▶ Exercise directions:
Copy out all of the following records word for word, keeping every line unchanged.

+ + +

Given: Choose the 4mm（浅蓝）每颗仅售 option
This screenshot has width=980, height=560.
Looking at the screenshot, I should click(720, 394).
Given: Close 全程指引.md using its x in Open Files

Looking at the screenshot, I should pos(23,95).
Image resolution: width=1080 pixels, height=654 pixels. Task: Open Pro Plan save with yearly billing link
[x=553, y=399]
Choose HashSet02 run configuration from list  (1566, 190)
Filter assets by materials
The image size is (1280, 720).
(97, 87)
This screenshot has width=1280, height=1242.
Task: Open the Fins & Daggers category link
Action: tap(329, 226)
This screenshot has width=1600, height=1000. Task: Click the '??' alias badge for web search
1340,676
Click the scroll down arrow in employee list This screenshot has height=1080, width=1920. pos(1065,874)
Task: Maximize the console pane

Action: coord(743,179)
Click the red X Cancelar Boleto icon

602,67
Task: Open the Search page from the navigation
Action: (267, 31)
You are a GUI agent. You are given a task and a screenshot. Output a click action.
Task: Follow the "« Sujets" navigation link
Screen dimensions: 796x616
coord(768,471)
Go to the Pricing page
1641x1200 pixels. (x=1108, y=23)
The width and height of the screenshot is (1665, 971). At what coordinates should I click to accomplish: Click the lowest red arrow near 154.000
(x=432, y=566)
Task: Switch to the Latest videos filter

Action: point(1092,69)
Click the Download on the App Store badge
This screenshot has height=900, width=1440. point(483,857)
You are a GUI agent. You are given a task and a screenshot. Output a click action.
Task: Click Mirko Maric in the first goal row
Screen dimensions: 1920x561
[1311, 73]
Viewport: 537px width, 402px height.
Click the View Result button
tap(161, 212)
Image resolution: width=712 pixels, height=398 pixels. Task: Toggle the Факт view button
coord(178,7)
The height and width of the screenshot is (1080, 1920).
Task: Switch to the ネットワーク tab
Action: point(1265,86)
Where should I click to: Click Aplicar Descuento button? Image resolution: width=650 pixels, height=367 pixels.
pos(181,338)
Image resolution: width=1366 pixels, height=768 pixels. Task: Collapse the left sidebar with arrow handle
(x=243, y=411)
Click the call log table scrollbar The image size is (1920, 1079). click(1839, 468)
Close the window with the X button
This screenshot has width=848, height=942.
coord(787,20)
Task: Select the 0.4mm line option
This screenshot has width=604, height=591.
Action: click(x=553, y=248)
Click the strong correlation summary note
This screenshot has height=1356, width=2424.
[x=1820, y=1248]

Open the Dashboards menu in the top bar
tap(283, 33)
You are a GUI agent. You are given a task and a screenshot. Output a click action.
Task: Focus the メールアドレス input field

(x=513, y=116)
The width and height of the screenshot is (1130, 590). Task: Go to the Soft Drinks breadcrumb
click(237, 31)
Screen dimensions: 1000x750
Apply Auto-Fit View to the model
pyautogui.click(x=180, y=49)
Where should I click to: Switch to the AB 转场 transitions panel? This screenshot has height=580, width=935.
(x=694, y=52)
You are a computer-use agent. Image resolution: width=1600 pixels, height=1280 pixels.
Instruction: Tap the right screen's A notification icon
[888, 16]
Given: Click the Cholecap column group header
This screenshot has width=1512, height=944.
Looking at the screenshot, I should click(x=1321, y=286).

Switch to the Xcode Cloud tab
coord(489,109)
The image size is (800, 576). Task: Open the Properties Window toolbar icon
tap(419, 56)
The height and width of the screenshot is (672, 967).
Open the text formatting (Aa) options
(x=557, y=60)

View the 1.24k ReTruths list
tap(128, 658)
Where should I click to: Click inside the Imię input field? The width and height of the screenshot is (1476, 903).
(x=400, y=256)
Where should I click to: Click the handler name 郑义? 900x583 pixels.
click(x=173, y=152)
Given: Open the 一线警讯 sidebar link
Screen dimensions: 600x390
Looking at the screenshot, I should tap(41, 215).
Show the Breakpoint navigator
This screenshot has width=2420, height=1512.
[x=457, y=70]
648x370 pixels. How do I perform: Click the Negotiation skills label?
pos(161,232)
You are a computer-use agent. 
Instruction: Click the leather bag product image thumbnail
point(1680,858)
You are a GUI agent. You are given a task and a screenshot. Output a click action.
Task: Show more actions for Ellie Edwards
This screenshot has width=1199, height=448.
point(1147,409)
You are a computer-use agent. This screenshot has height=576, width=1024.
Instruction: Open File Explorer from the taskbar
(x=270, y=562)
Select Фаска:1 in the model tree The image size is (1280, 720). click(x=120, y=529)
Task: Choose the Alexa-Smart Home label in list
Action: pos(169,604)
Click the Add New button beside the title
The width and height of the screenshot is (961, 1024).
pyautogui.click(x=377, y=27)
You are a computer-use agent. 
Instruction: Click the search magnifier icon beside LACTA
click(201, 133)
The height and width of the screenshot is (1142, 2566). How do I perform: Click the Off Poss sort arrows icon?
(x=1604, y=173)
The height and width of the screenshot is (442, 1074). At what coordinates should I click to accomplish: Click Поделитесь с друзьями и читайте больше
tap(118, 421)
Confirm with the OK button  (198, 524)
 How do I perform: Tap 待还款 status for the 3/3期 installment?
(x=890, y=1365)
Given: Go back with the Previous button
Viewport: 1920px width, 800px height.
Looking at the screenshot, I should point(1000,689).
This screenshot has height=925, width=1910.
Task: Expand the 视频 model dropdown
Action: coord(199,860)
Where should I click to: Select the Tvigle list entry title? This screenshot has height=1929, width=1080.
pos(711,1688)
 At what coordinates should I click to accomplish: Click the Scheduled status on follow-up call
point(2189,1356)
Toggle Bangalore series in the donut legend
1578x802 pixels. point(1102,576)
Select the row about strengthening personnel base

+ + +

▶ Exercise solution:
Given: Choose the 4mm（浅蓝）每颗仅售 option
This screenshot has width=980, height=560.
Looking at the screenshot, I should click(720, 394).
Given: Close 全程指引.md using its x in Open Files

Looking at the screenshot, I should pos(23,95).
Image resolution: width=1080 pixels, height=654 pixels. Task: Open Pro Plan save with yearly billing link
[x=553, y=399]
Choose HashSet02 run configuration from list  (1566, 190)
Filter assets by materials
The image size is (1280, 720).
(97, 87)
This screenshot has width=1280, height=1242.
Task: Open the Fins & Daggers category link
Action: tap(329, 226)
This screenshot has width=1600, height=1000. Task: Click the '??' alias badge for web search
1340,676
Click the scroll down arrow in employee list This screenshot has height=1080, width=1920. pos(1065,874)
Task: Maximize the console pane

Action: coord(743,179)
Click the red X Cancelar Boleto icon

602,67
Task: Open the Search page from the navigation
Action: (267, 31)
You are a GUI agent. You are given a task and a screenshot. Output a click action.
Task: Follow the "« Sujets" navigation link
Screen dimensions: 796x616
coord(768,471)
Go to the Pricing page
1641x1200 pixels. (x=1108, y=23)
The width and height of the screenshot is (1665, 971). At what coordinates should I click to accomplish: Click the lowest red arrow near 154.000
(x=432, y=566)
Task: Switch to the Latest videos filter

Action: point(1092,69)
Click the Download on the App Store badge
This screenshot has height=900, width=1440. point(483,857)
You are a GUI agent. You are given a task and a screenshot. Output a click action.
Task: Click Mirko Maric in the first goal row
Screen dimensions: 1920x561
[1311, 73]
Viewport: 537px width, 402px height.
Click the View Result button
tap(161, 212)
Image resolution: width=712 pixels, height=398 pixels. Task: Toggle the Факт view button
coord(178,7)
The height and width of the screenshot is (1080, 1920).
Task: Switch to the ネットワーク tab
Action: point(1265,86)
Where should I click to: Click Aplicar Descuento button? Image resolution: width=650 pixels, height=367 pixels.
pos(181,338)
Image resolution: width=1366 pixels, height=768 pixels. Task: Collapse the left sidebar with arrow handle
(x=243, y=411)
Click the call log table scrollbar The image size is (1920, 1079). click(1839, 468)
Close the window with the X button
This screenshot has width=848, height=942.
coord(787,20)
Task: Select the 0.4mm line option
This screenshot has width=604, height=591.
Action: click(x=553, y=248)
Click the strong correlation summary note
This screenshot has height=1356, width=2424.
[x=1820, y=1248]

Open the Dashboards menu in the top bar
tap(283, 33)
You are a GUI agent. You are given a task and a screenshot. Output a click action.
Task: Focus the メールアドレス input field

(x=513, y=116)
The width and height of the screenshot is (1130, 590). Task: Go to the Soft Drinks breadcrumb
click(237, 31)
Screen dimensions: 1000x750
Apply Auto-Fit View to the model
pyautogui.click(x=180, y=49)
Where should I click to: Switch to the AB 转场 transitions panel? This screenshot has height=580, width=935.
(x=694, y=52)
You are a computer-use agent. Image resolution: width=1600 pixels, height=1280 pixels.
Instruction: Tap the right screen's A notification icon
[888, 16]
Given: Click the Cholecap column group header
This screenshot has width=1512, height=944.
Looking at the screenshot, I should click(x=1321, y=286).

Switch to the Xcode Cloud tab
coord(489,109)
The image size is (800, 576). Task: Open the Properties Window toolbar icon
tap(419, 56)
The height and width of the screenshot is (672, 967).
Open the text formatting (Aa) options
(x=557, y=60)

View the 1.24k ReTruths list
tap(128, 658)
Where should I click to: Click inside the Imię input field? The width and height of the screenshot is (1476, 903).
(x=400, y=256)
Where should I click to: Click the handler name 郑义? 900x583 pixels.
click(x=173, y=152)
Given: Open the 一线警讯 sidebar link
Screen dimensions: 600x390
Looking at the screenshot, I should tap(41, 215).
Show the Breakpoint navigator
This screenshot has width=2420, height=1512.
[x=457, y=70]
648x370 pixels. How do I perform: Click the Negotiation skills label?
pos(161,232)
You are a computer-use agent. 
Instruction: Click the leather bag product image thumbnail
point(1680,858)
You are a GUI agent. You are given a task and a screenshot. Output a click action.
Task: Show more actions for Ellie Edwards
This screenshot has width=1199, height=448.
point(1147,409)
You are a computer-use agent. This screenshot has height=576, width=1024.
Instruction: Open File Explorer from the taskbar
(x=270, y=562)
Select Фаска:1 in the model tree The image size is (1280, 720). click(x=120, y=529)
Task: Choose the Alexa-Smart Home label in list
Action: pos(169,604)
Click the Add New button beside the title
The width and height of the screenshot is (961, 1024).
pyautogui.click(x=377, y=27)
You are a computer-use agent. 
Instruction: Click the search magnifier icon beside LACTA
click(201, 133)
The height and width of the screenshot is (1142, 2566). How do I perform: Click the Off Poss sort arrows icon?
(x=1604, y=173)
The height and width of the screenshot is (442, 1074). At what coordinates should I click to accomplish: Click Поделитесь с друзьями и читайте больше
tap(118, 421)
Confirm with the OK button  (198, 524)
 How do I perform: Tap 待还款 status for the 3/3期 installment?
(x=890, y=1365)
Given: Go back with the Previous button
Viewport: 1920px width, 800px height.
Looking at the screenshot, I should point(1000,689).
This screenshot has height=925, width=1910.
Task: Expand the 视频 model dropdown
Action: coord(199,860)
Where should I click to: Select the Tvigle list entry title? This screenshot has height=1929, width=1080.
pos(711,1688)
 At what coordinates should I click to accomplish: Click the Scheduled status on follow-up call
point(2189,1356)
Toggle Bangalore series in the donut legend
1578x802 pixels. point(1102,576)
Select the row about strengthening personnel base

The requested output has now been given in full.